= WHAT THE TASK REQUIRES =
Could you write out word for word every line from the one containing "Open the layer blending mode dropdown" through the one containing "click(x=217, y=122)", both included, and leave the pictures out of your answer?

═════ RAW RECORDS ═════

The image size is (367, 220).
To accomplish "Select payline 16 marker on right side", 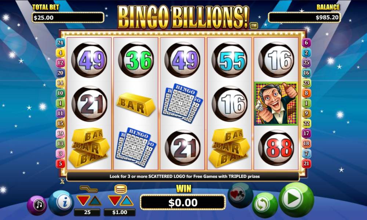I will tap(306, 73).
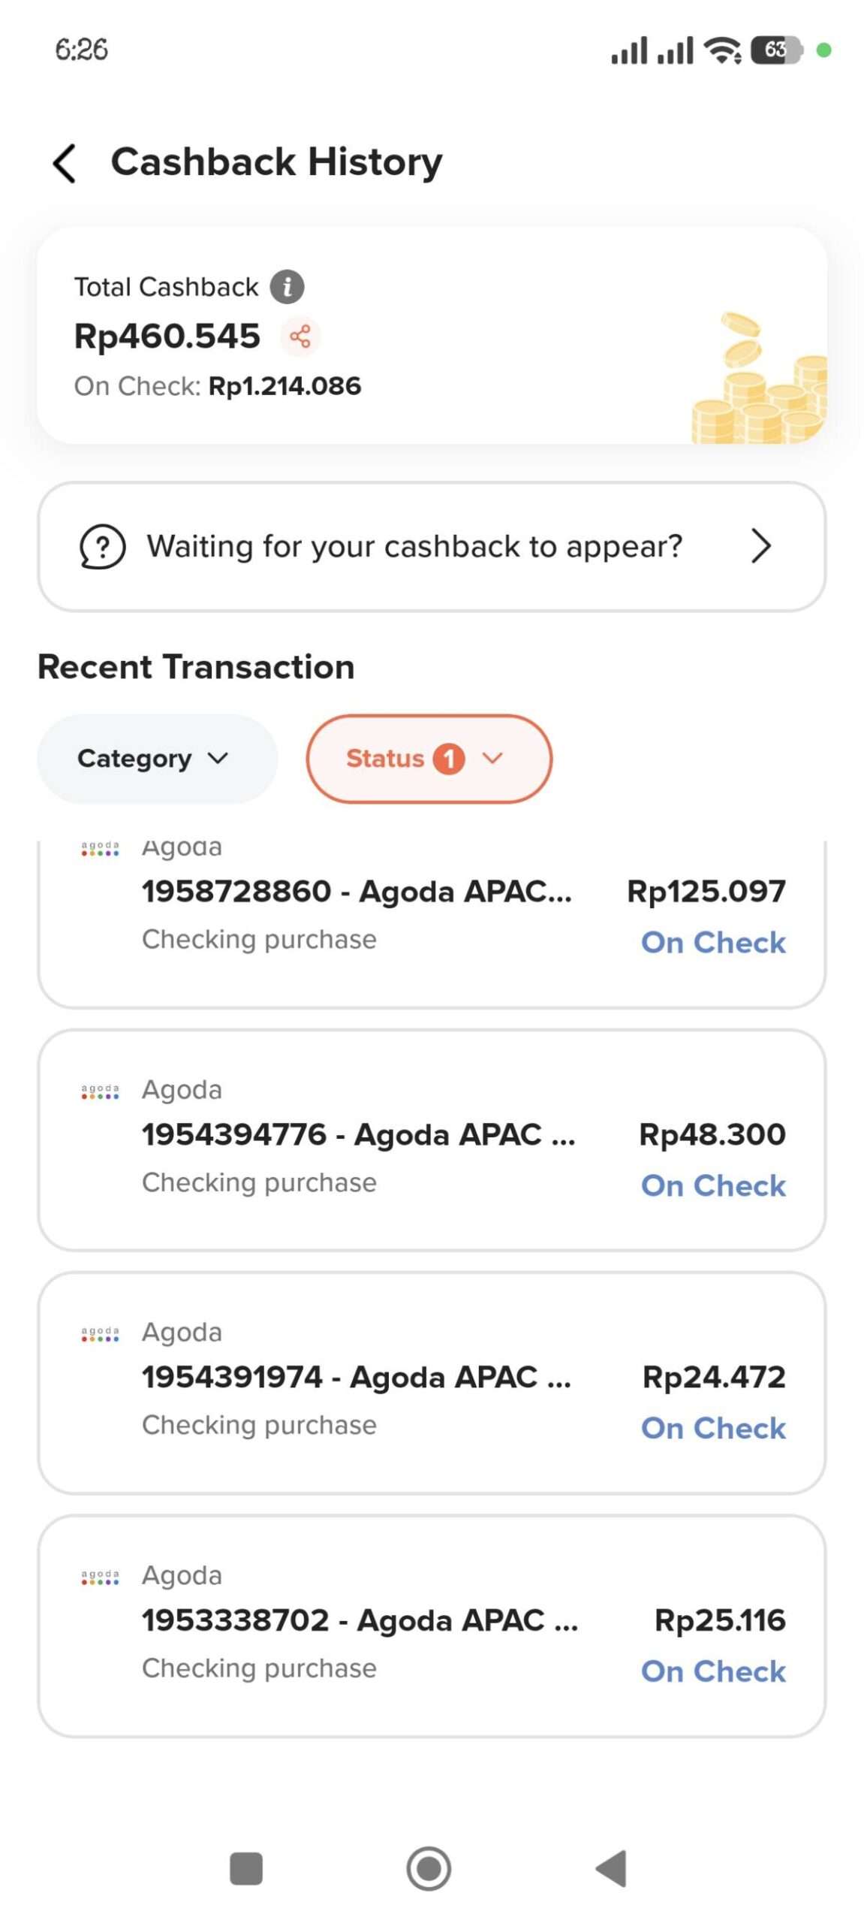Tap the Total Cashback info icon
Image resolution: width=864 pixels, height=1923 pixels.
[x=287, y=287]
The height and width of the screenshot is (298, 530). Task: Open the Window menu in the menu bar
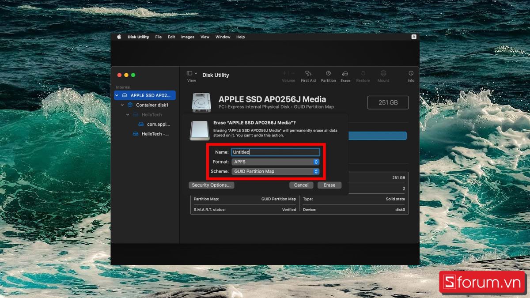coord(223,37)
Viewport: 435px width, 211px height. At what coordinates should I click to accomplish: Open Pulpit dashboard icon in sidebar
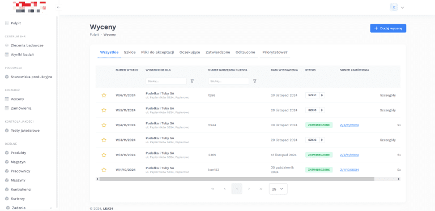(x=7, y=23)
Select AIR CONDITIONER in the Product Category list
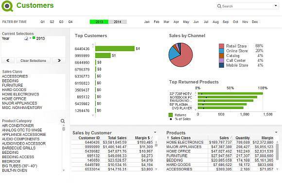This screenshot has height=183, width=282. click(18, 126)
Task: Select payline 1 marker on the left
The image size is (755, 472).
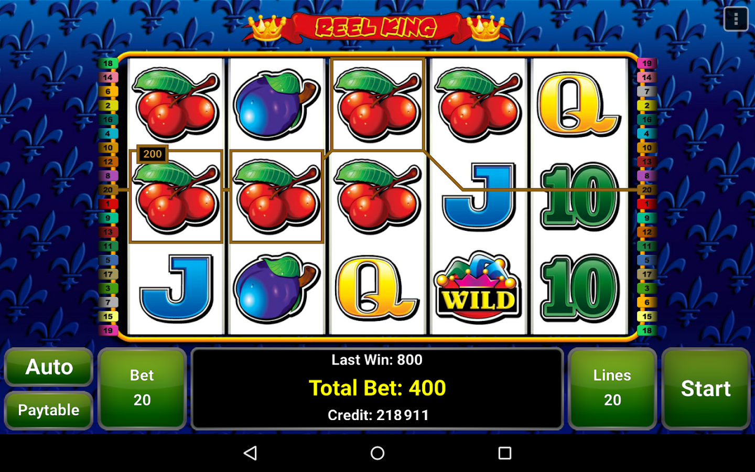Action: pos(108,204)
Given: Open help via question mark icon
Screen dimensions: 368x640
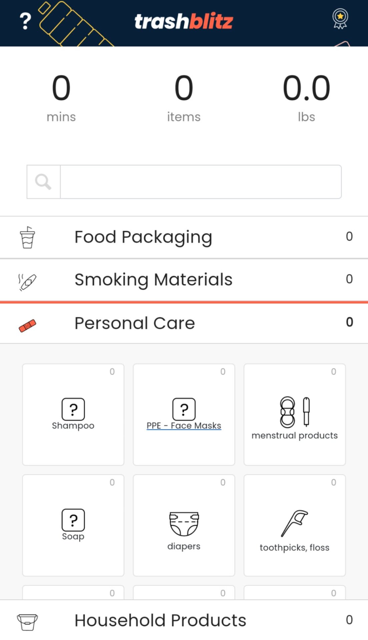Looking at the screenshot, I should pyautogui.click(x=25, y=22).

═════
═════ RAW RECORDS ═════

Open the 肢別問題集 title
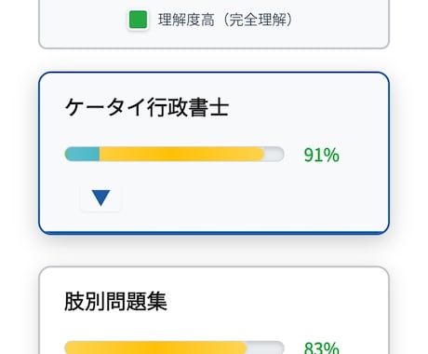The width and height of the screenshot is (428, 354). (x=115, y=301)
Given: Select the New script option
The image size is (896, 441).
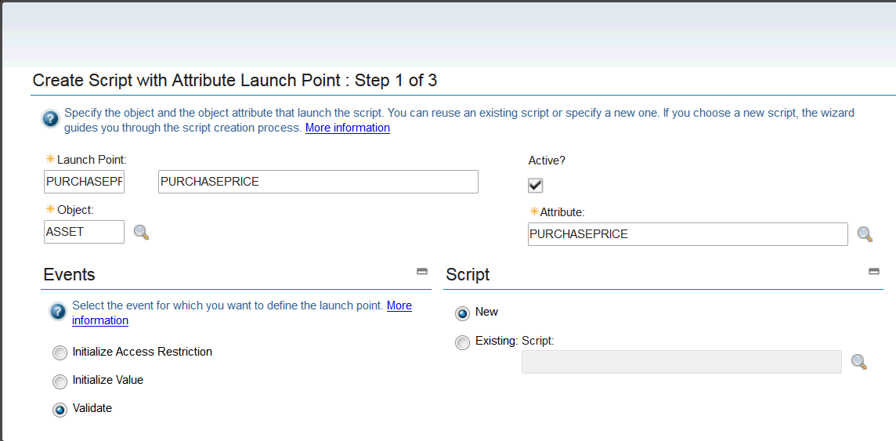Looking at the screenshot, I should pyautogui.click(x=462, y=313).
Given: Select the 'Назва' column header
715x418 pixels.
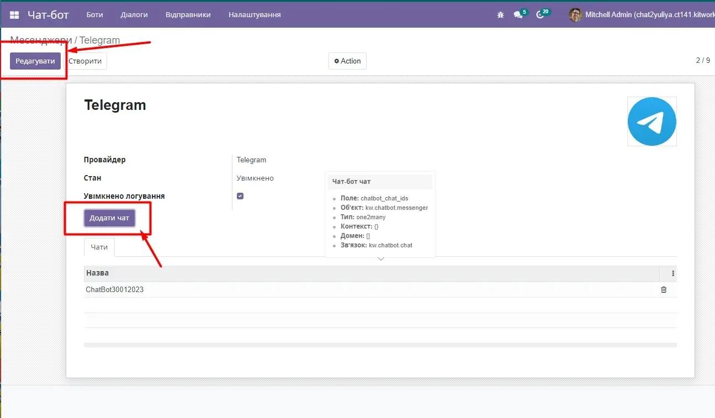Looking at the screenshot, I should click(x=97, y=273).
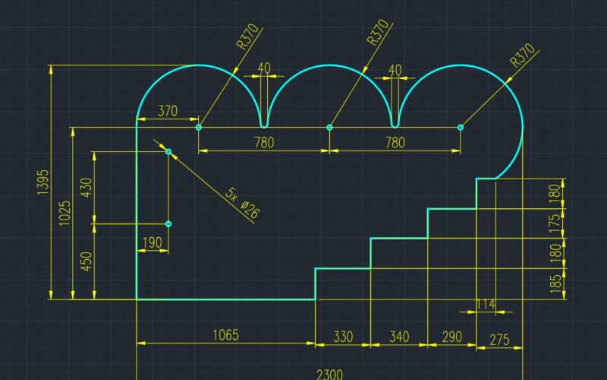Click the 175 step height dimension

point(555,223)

═════
═════ RAW RECORDS ═════

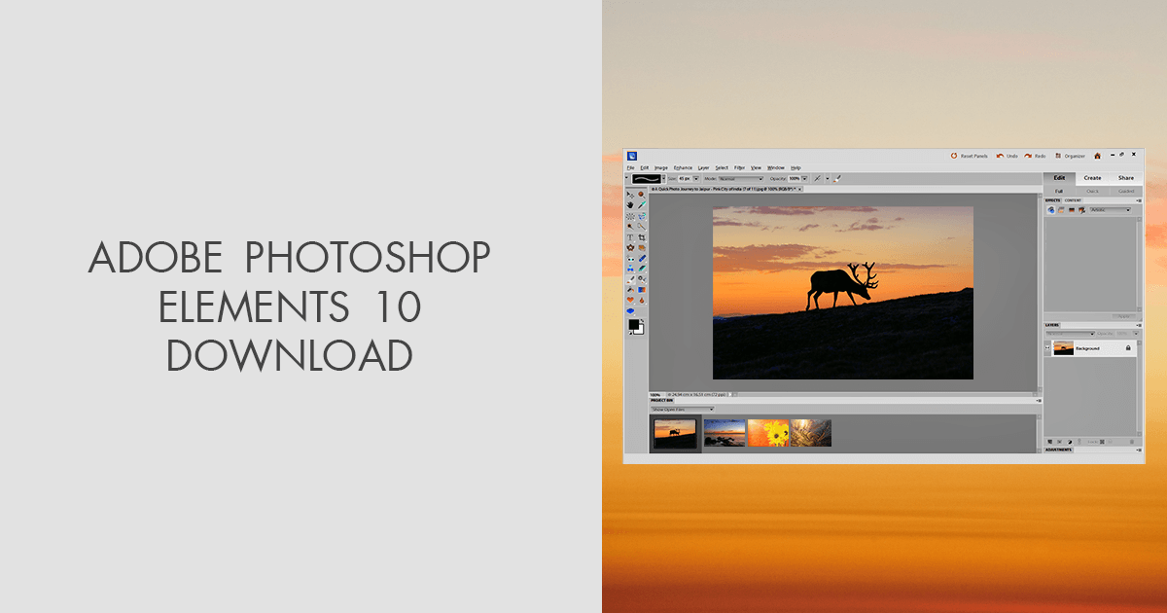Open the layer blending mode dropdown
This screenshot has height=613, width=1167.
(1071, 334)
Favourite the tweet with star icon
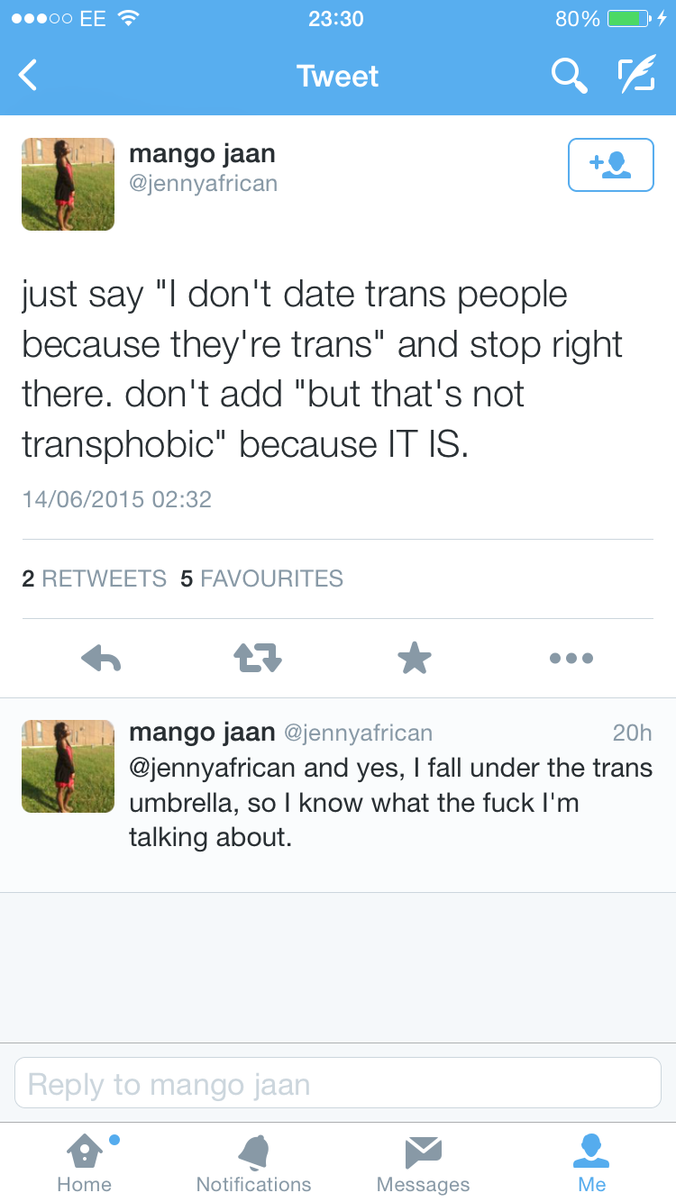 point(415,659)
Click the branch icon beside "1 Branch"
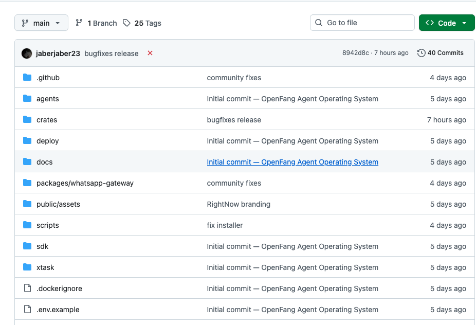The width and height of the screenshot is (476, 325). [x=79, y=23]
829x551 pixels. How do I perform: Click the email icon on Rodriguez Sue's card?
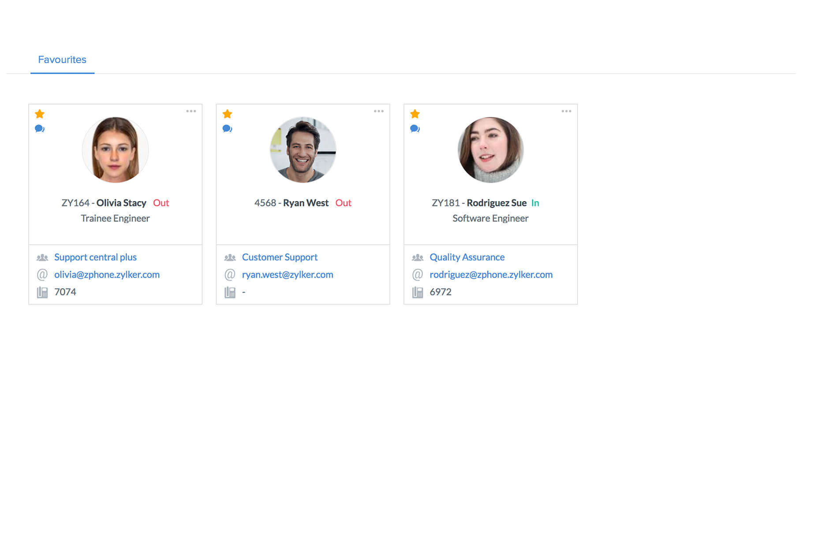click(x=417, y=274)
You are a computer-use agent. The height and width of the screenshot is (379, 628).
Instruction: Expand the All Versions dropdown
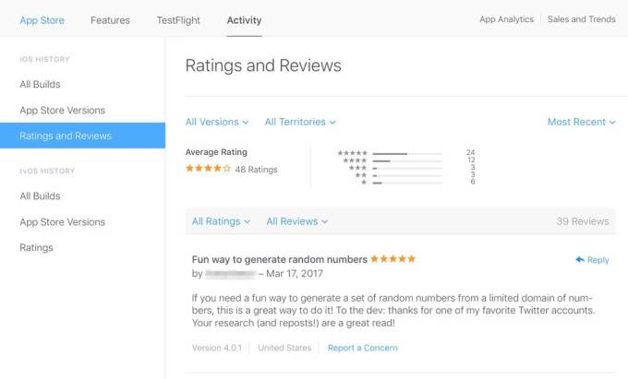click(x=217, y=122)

═════

= OUTPUT FOR THIS EXERCISE =
Open the layer blending mode dropdown
This screenshot has height=613, width=1167.
(1071, 334)
Favourite the tweet with star icon
 point(415,659)
Click the branch icon beside "1 Branch"
The width and height of the screenshot is (476, 325). [x=79, y=23]
829x551 pixels. How do I perform: Click the email icon on Rodriguez Sue's card?
click(x=417, y=274)
You are a computer-use agent. The height and width of the screenshot is (379, 628).
Instruction: Expand the All Versions dropdown
click(x=217, y=122)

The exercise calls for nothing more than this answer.